I don't think we really need to worry too much about Dr. J. He is an extremely intelligent and well-respected man. The medical board may do many of several things: 1. nothing; 2. a slap on the wrist; 3. a fine; suspend his license for 3 to 6 months, but I doubt that he will lose his license. He and his staff are too professional for this to happen. After going to so many other doctors who barely look at you or take any notes at all, I can't imagine he isn't all over these five cases that are haunting him right now.

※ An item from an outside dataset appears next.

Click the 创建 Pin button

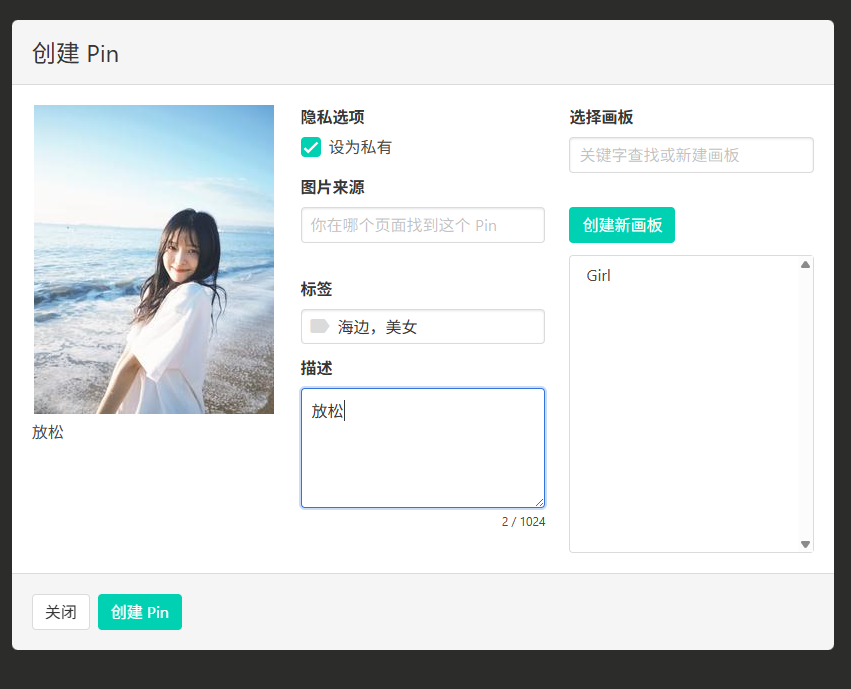click(140, 612)
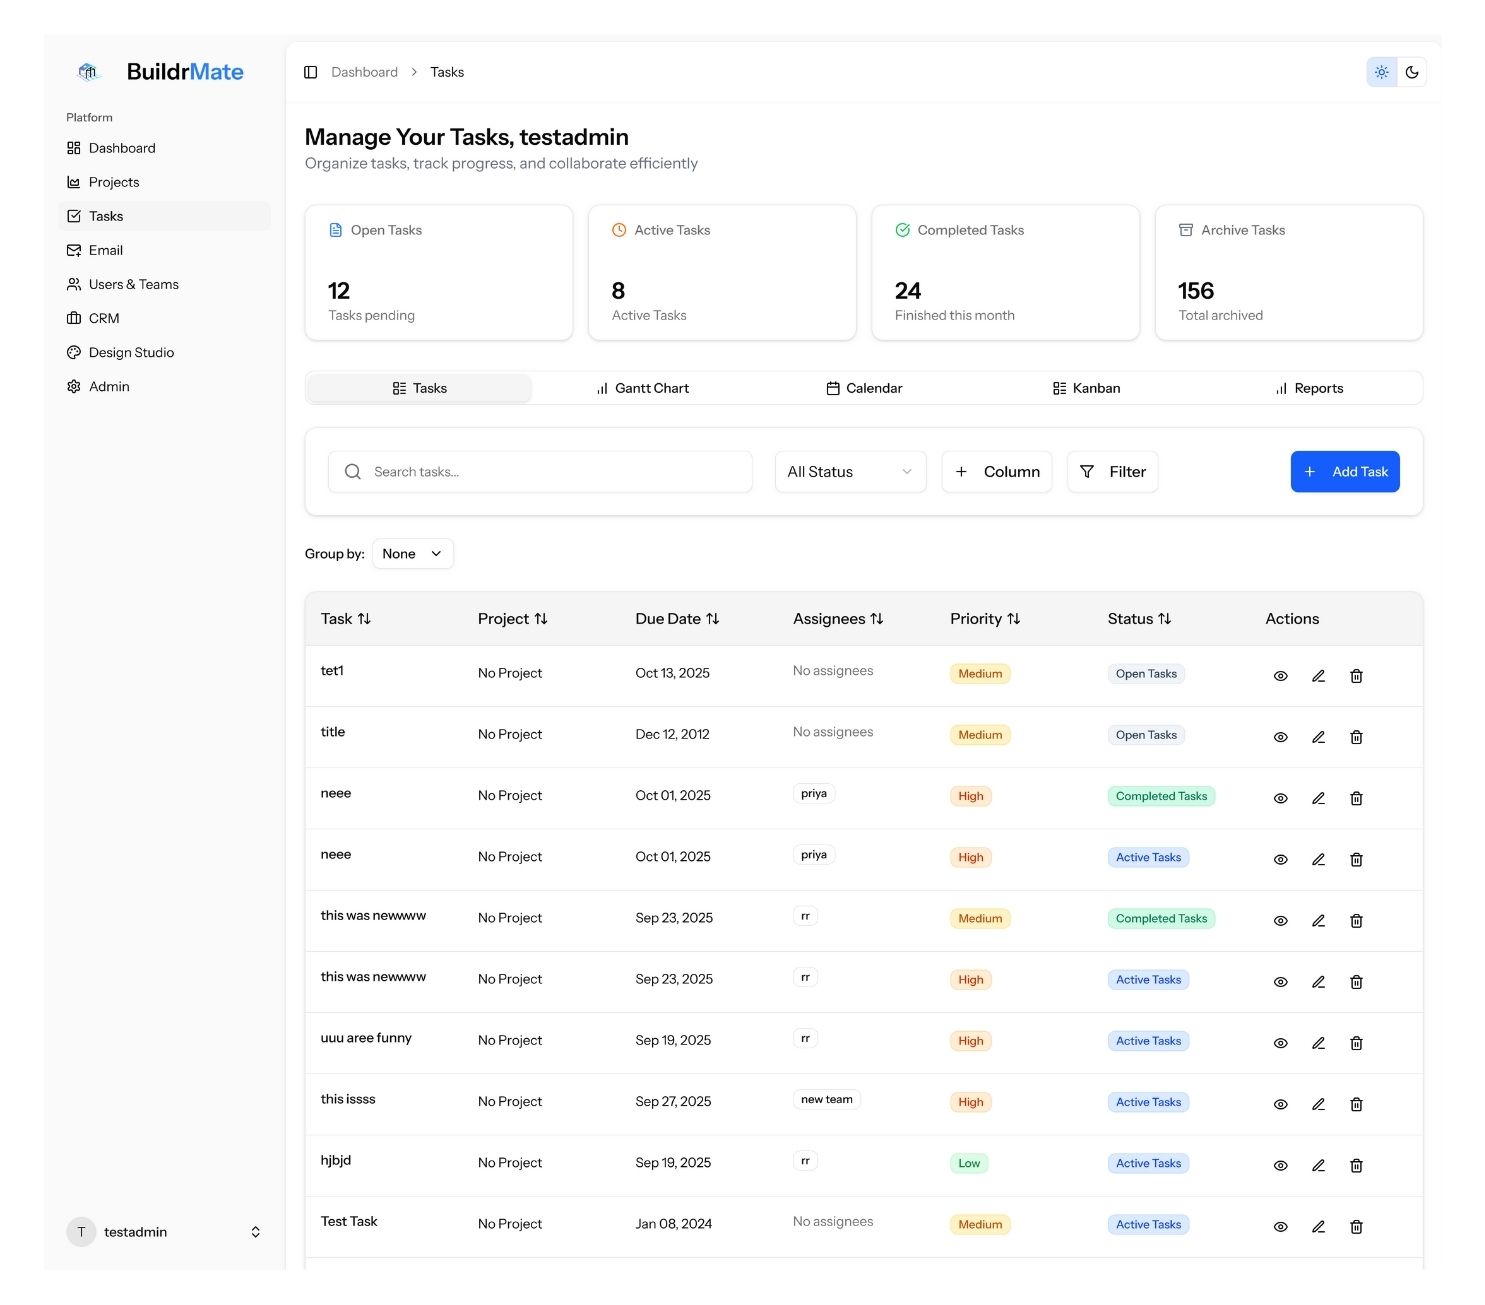1485x1305 pixels.
Task: Click the Filter button
Action: pos(1112,472)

The medical community does not understand the theory of being on antibiotics for a long time, and I actually was afraid of it myself. HOwever, I have read a lot about the research they did at Columbia, and this bug is a bacteria that needs antibiotics treatment in order to demolish it. Dr. J. has a full spectrum of treatments that he uses and it's certainly not a fly-by-night practice.

I pray for him and his staff and all his patients who would be totally lost without him, including me!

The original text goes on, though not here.